Some practical considerations:
Limiting the size of the accounts is absolutely crucial. Failing to do so could put the finances of the state into dangerous jeopardy. A currency-issuing government’s nominal “debt” is best classified as equity. Inflation-protected debt is much more debt-like, and can put the solvency of the state into question. Nominal debts can always be repayed in extremis by printing money. But that is not true of inflation-protected debt, on which a government may be forced to default, overtly or tacitly (by corrupting the inflation indices). The US government, very wisely, keeps its TIPS issuance very small. It should keep the aggregate size of the starter savings program small as well. At $200,000 per person, the program could succeed catastrophically if the relatively well-off take to it en masse. To manage this, the government might set a ceiling on the aggregate size of the program (perhaps 25% of GDP), and adjust the limit of inflation protection as necessary to remain beneath the ceiling. (The government would announce periodic adjustments, up or down, to the limit. The government would pay the ordinary 30-day Treasury bill rate on balances above the inflation protection ceiling.)
Alternatively, the government could discourage overuse by publishing a diminishing real-interest rate schedule, so that the first few thousand dollars in an account would accrue interest at a sharply positive real rate while “late” dollars are punished with ever more negative real rates.
- The accounts would have to be nonhypothecable. To put that in English, loans and other contracts that pledge the contents of these accounts as security should be prohibited and unenforceable. Otherwise, when real interest rates are negative, financial engineers will bundle loans secured against many poorer individuals’ accounts into unlimited sized accounts for rich people. This sort of indirect use of the accounts is impractical if the loans are unsecured and their repayment is at the discretion of the borrower. (Every sort of contractual encumbrance or automatic withdrawal should be prohibited, to prevent schemes where administering banks enforce security arrangements that the law would not.)

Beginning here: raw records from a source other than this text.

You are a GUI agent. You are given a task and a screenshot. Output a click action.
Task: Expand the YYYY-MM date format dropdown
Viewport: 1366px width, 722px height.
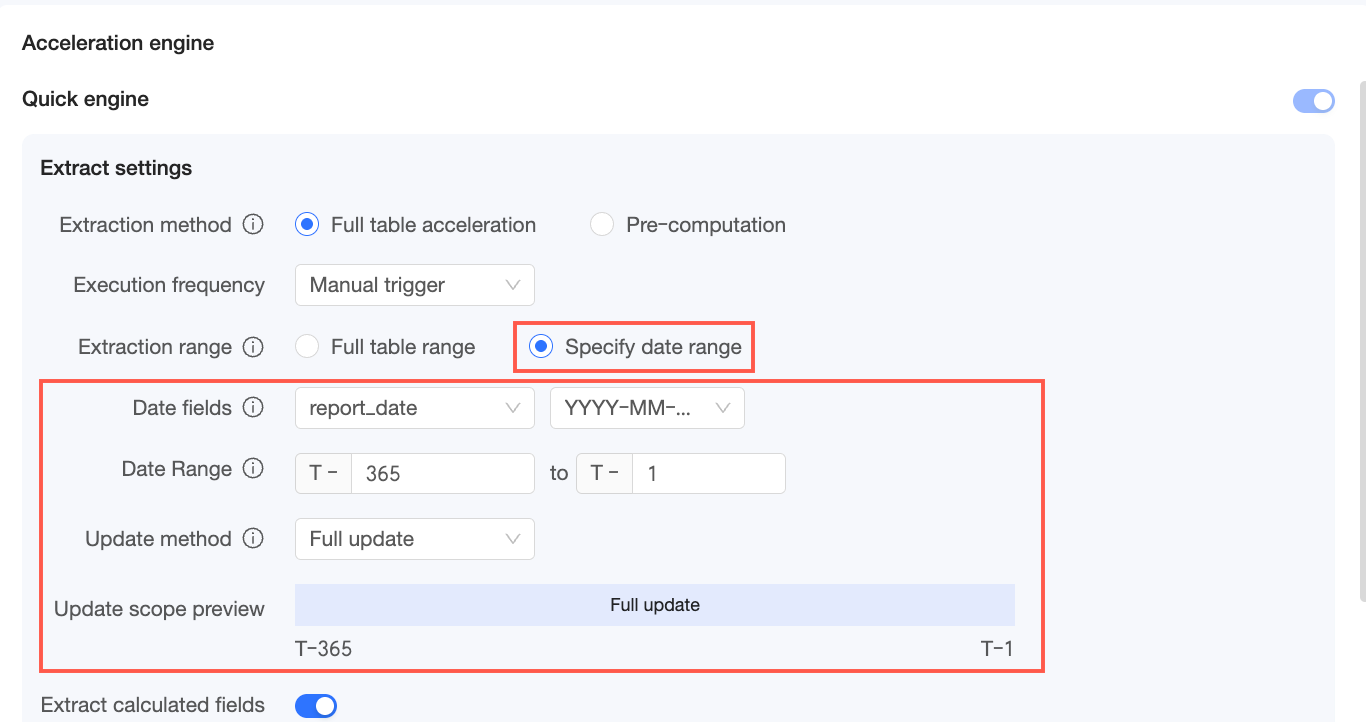647,408
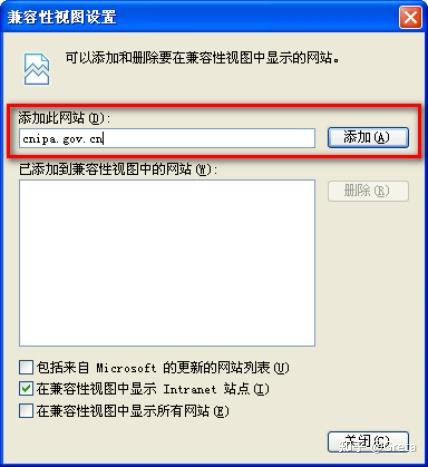
Task: Click the label text 包括来自 Microsoft 的更新的网站列表
Action: pos(163,367)
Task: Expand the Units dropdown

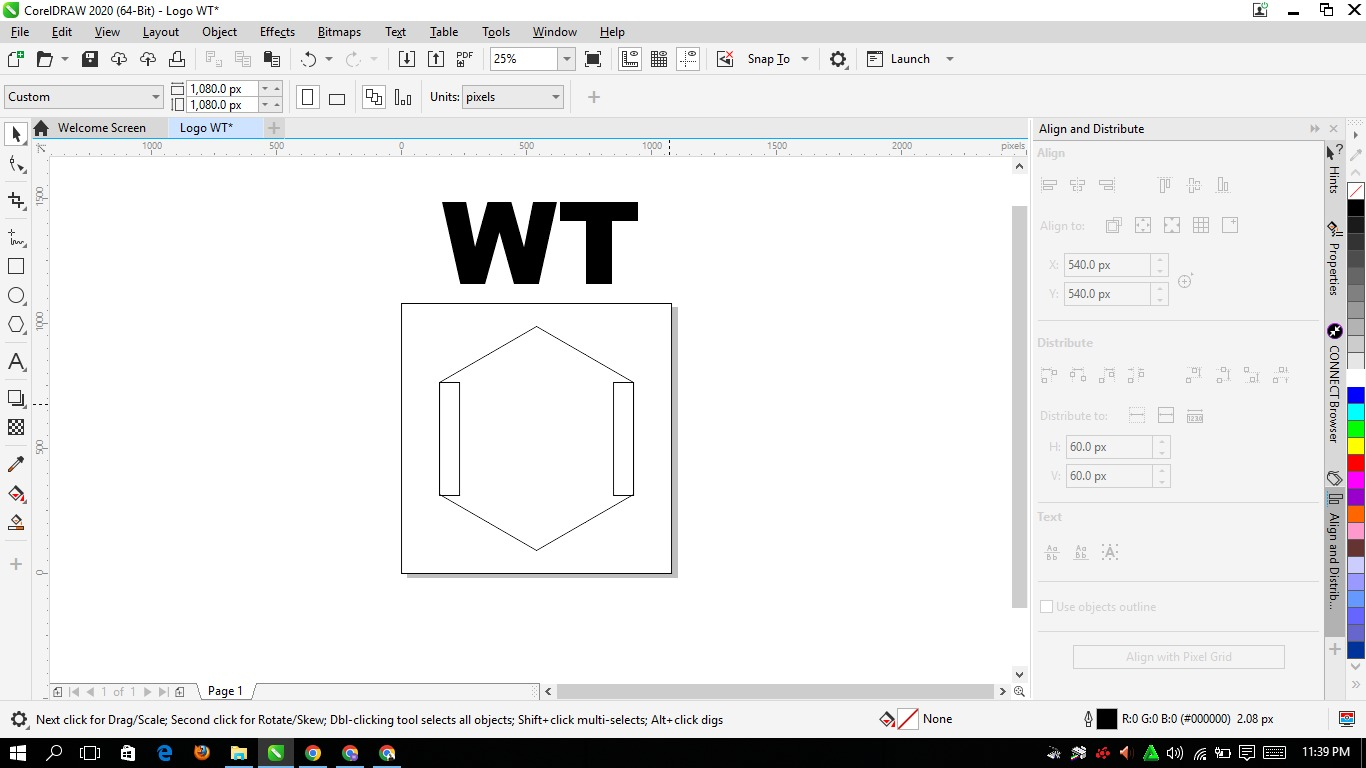Action: click(x=556, y=97)
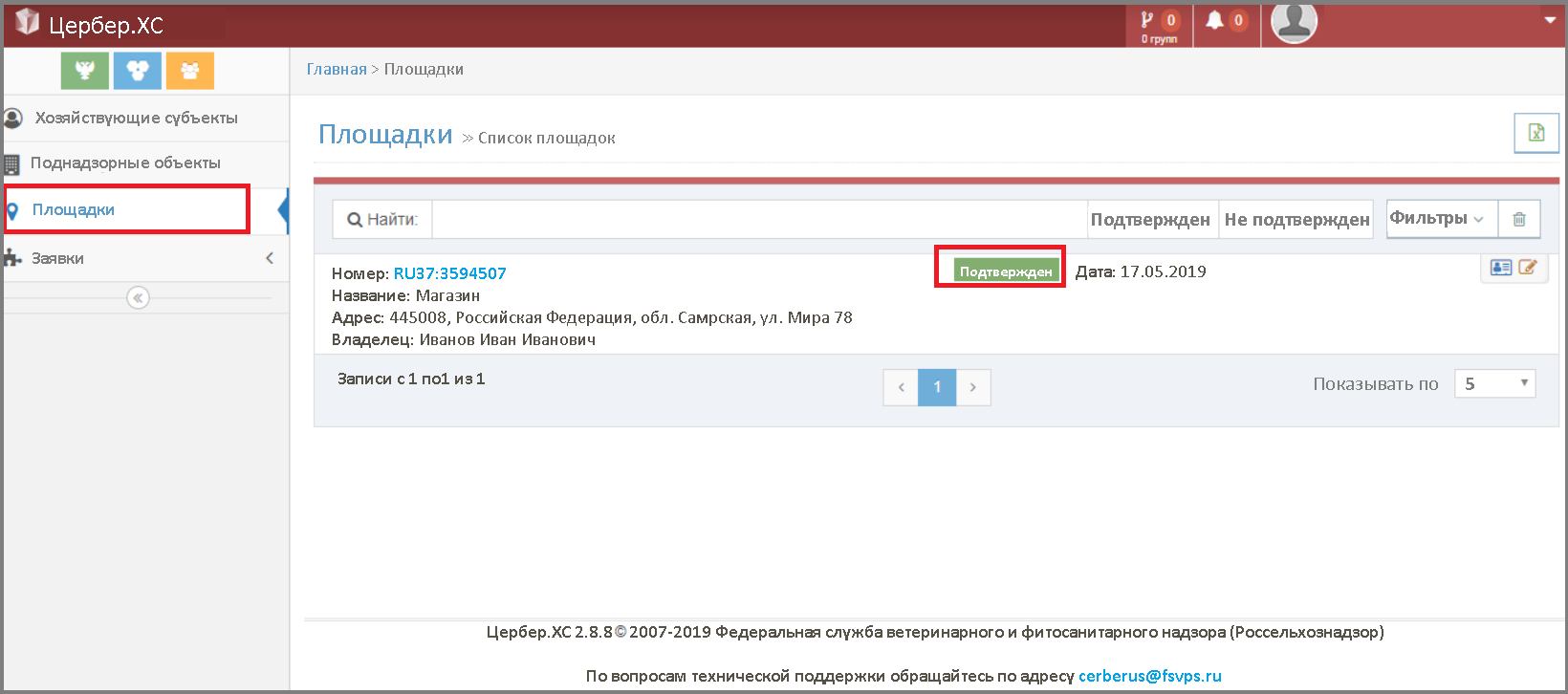Click the green eagle emblem icon
Viewport: 1568px width, 694px height.
(x=84, y=71)
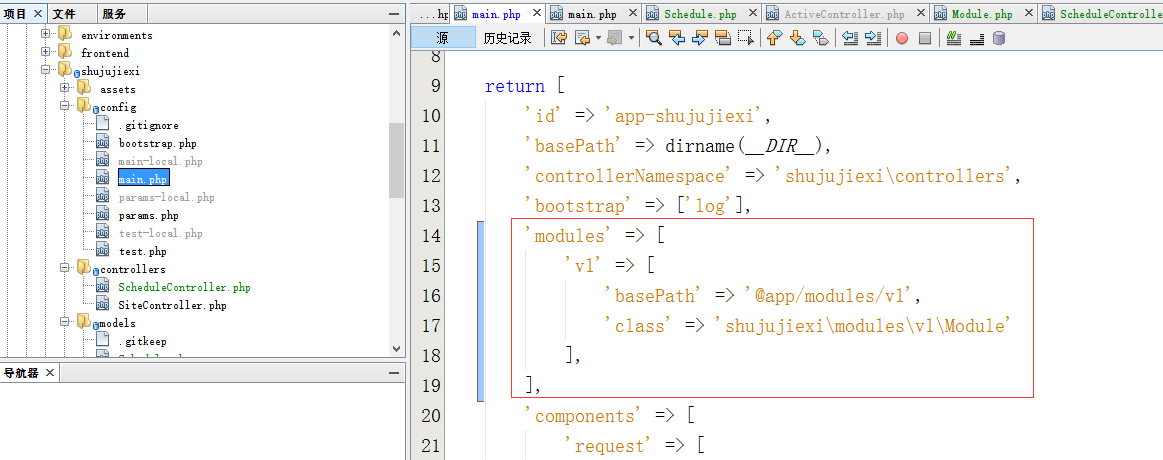Viewport: 1163px width, 460px height.
Task: Expand the environments folder node
Action: [x=46, y=35]
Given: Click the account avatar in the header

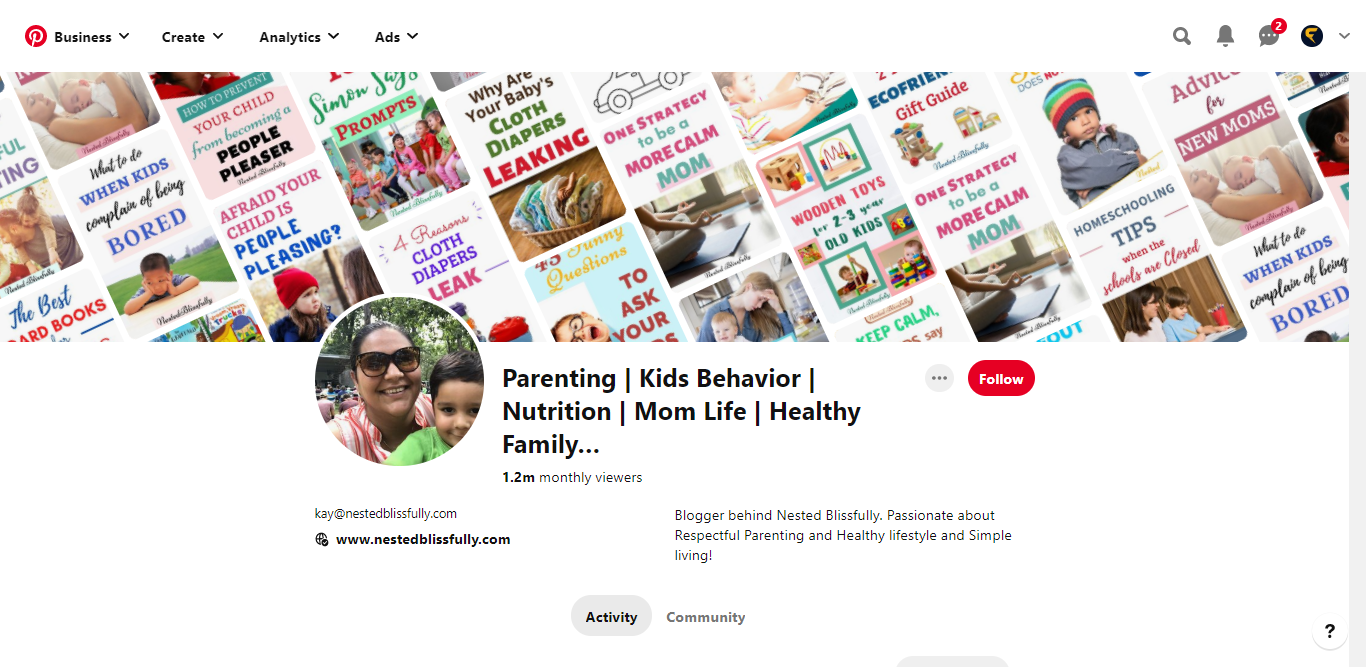Looking at the screenshot, I should tap(1312, 37).

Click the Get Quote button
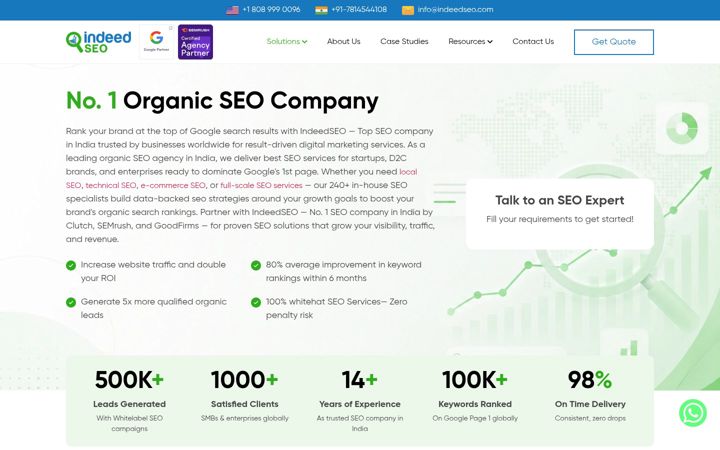[x=613, y=42]
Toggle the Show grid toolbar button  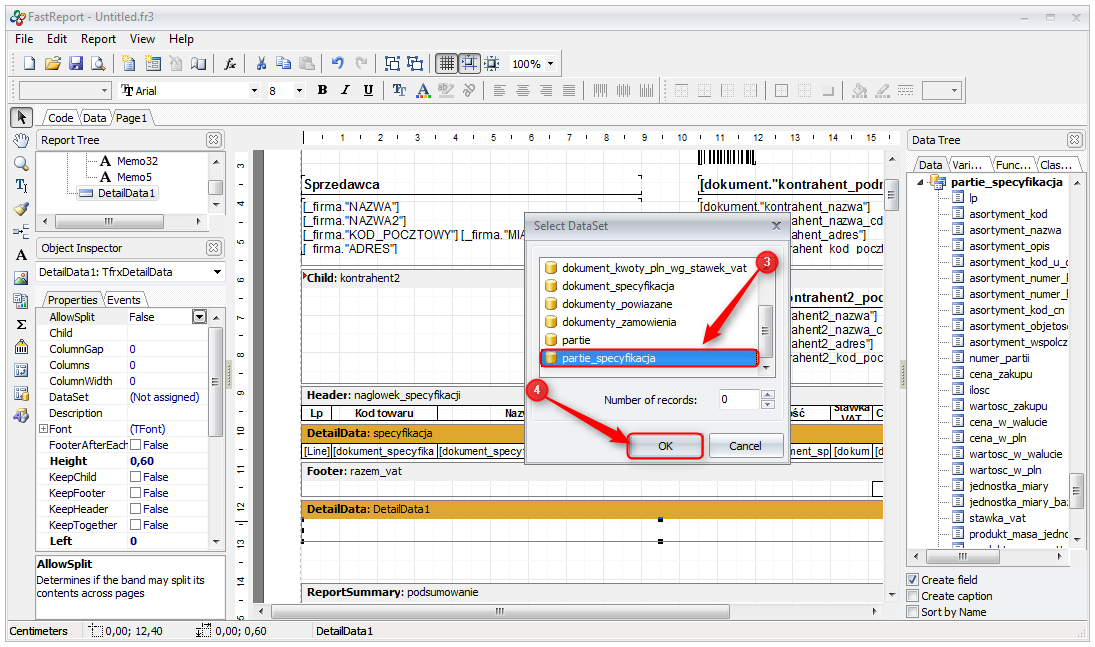coord(446,64)
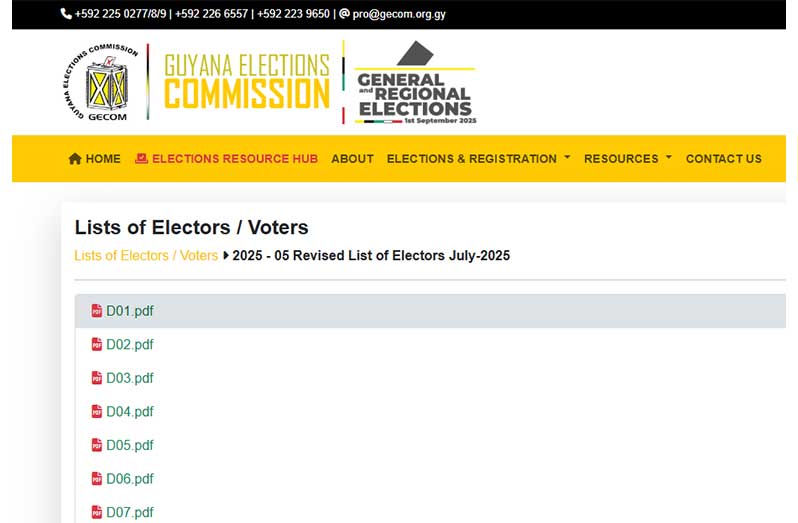Go to the Elections Resource Hub page
798x523 pixels.
tap(235, 159)
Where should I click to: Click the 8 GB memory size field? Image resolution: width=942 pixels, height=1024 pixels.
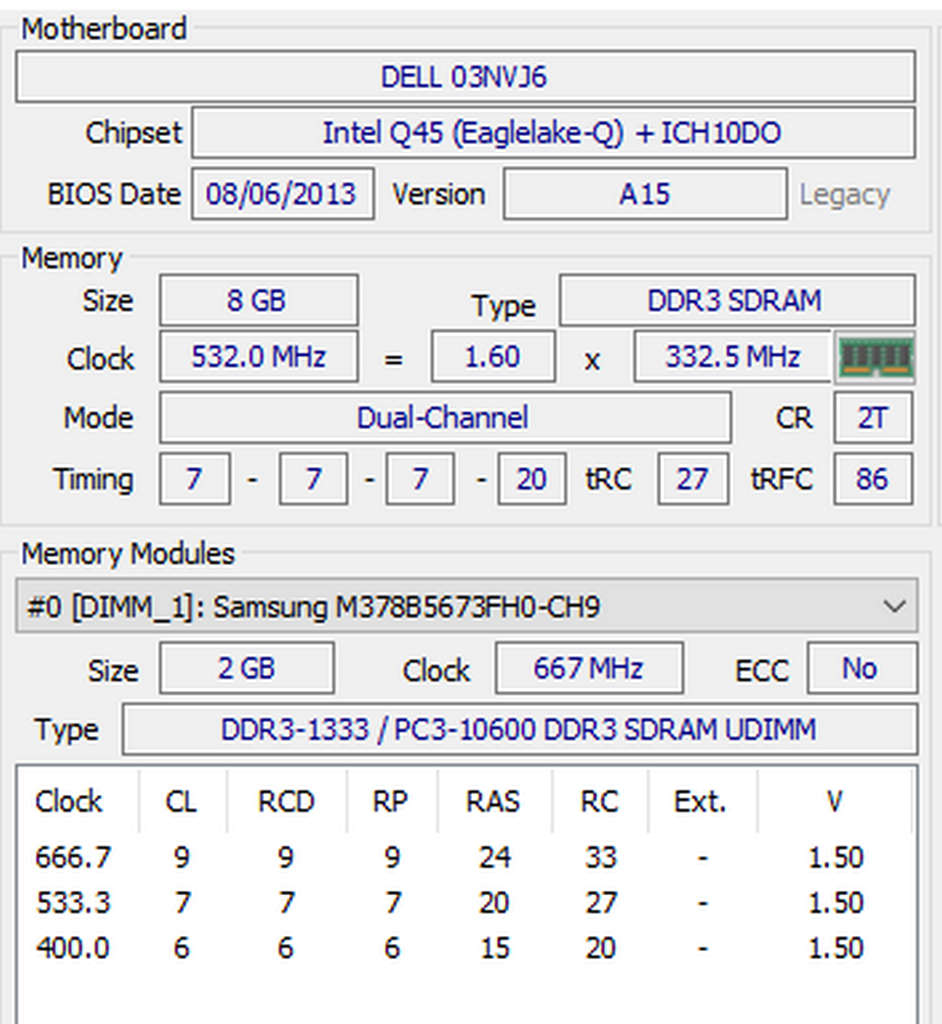pyautogui.click(x=257, y=301)
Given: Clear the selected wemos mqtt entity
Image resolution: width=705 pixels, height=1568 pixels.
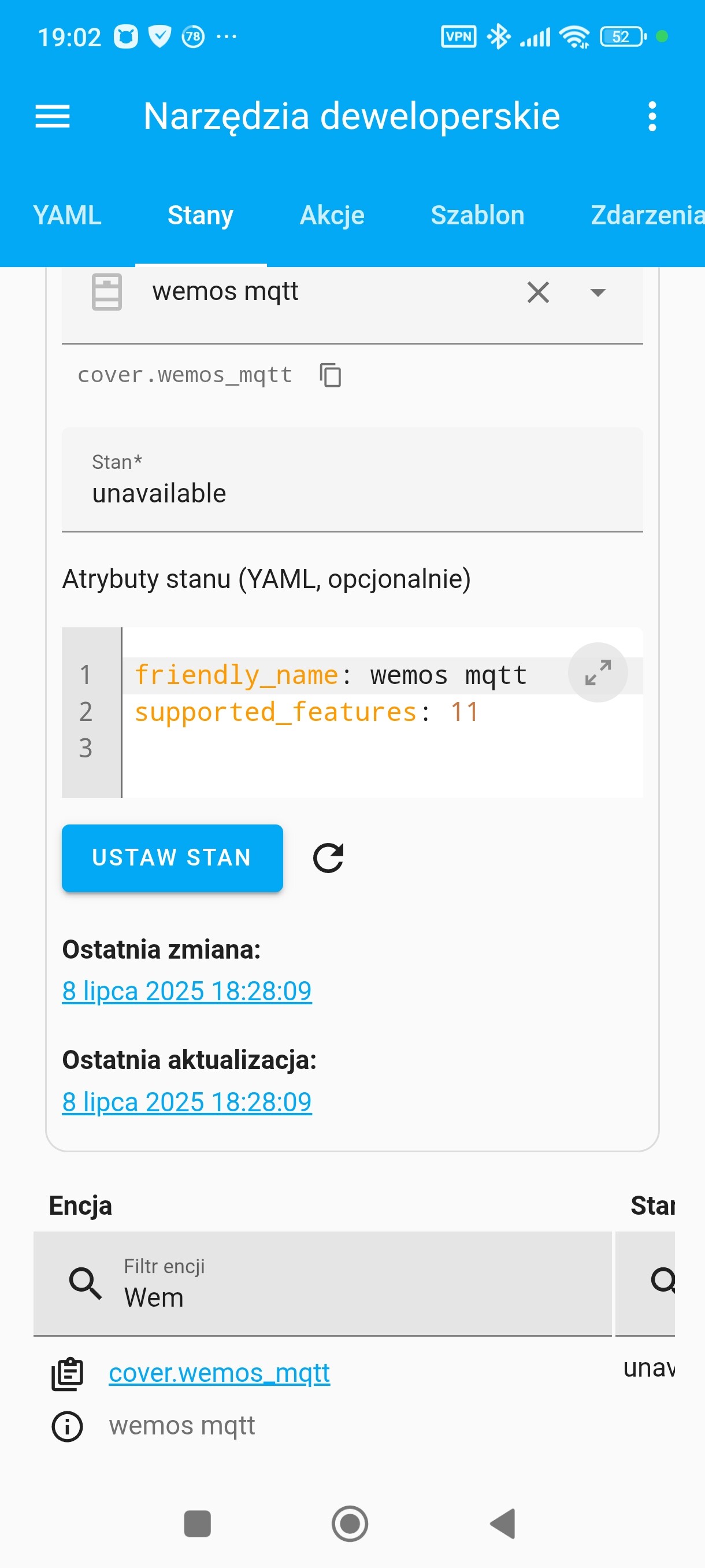Looking at the screenshot, I should (538, 292).
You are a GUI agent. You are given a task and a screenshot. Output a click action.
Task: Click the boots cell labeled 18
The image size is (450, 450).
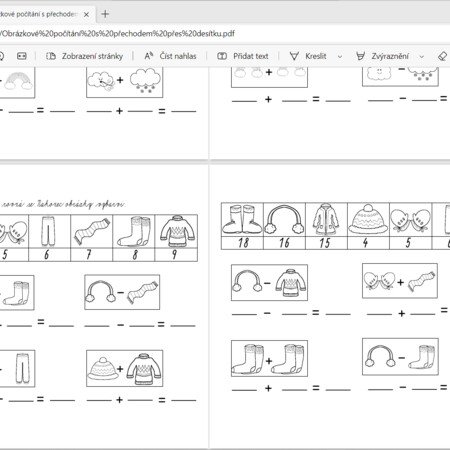[x=242, y=226]
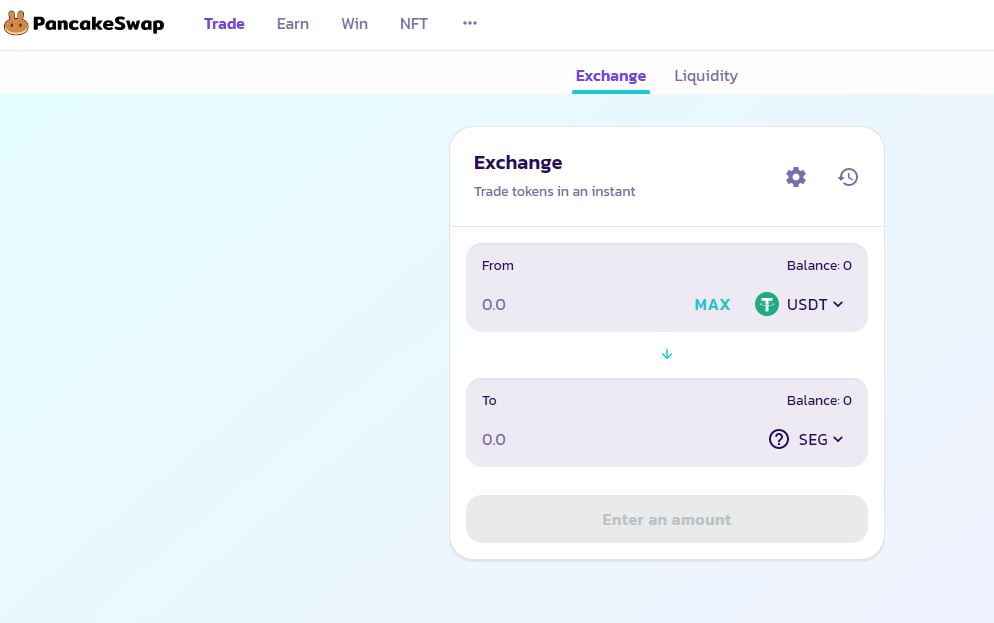The height and width of the screenshot is (623, 994).
Task: Click the down arrow to switch tokens
Action: pyautogui.click(x=667, y=354)
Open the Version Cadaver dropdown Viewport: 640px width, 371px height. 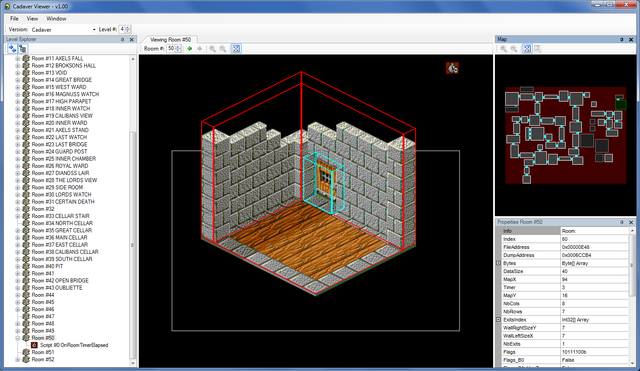coord(94,29)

Often my proposals are pie-in-the-sky, after-the-revolution sort of affairs. But this one strikes me as practical, achievable within the present political context. “Starter savings accounts” would represent a form of middle class social insurance that I think a lot of people are thirsting for. They would have a small near-term fiscal cost, and would likely pay for themselves over the long-term. Since the program would be structured as personal savings, it flatters the American policy establishment’s devotion to “bourgeois virtues“. I think the existence of these accounts would open up a great deal of political space for better macroeconomic policy. They would reduce resistance to expansionary monetary/fiscal intervention. They would reduce the press for bailouts and corrupt reflations when the stock market swoons or some megabank coughs blood. Shouldn’t we do this?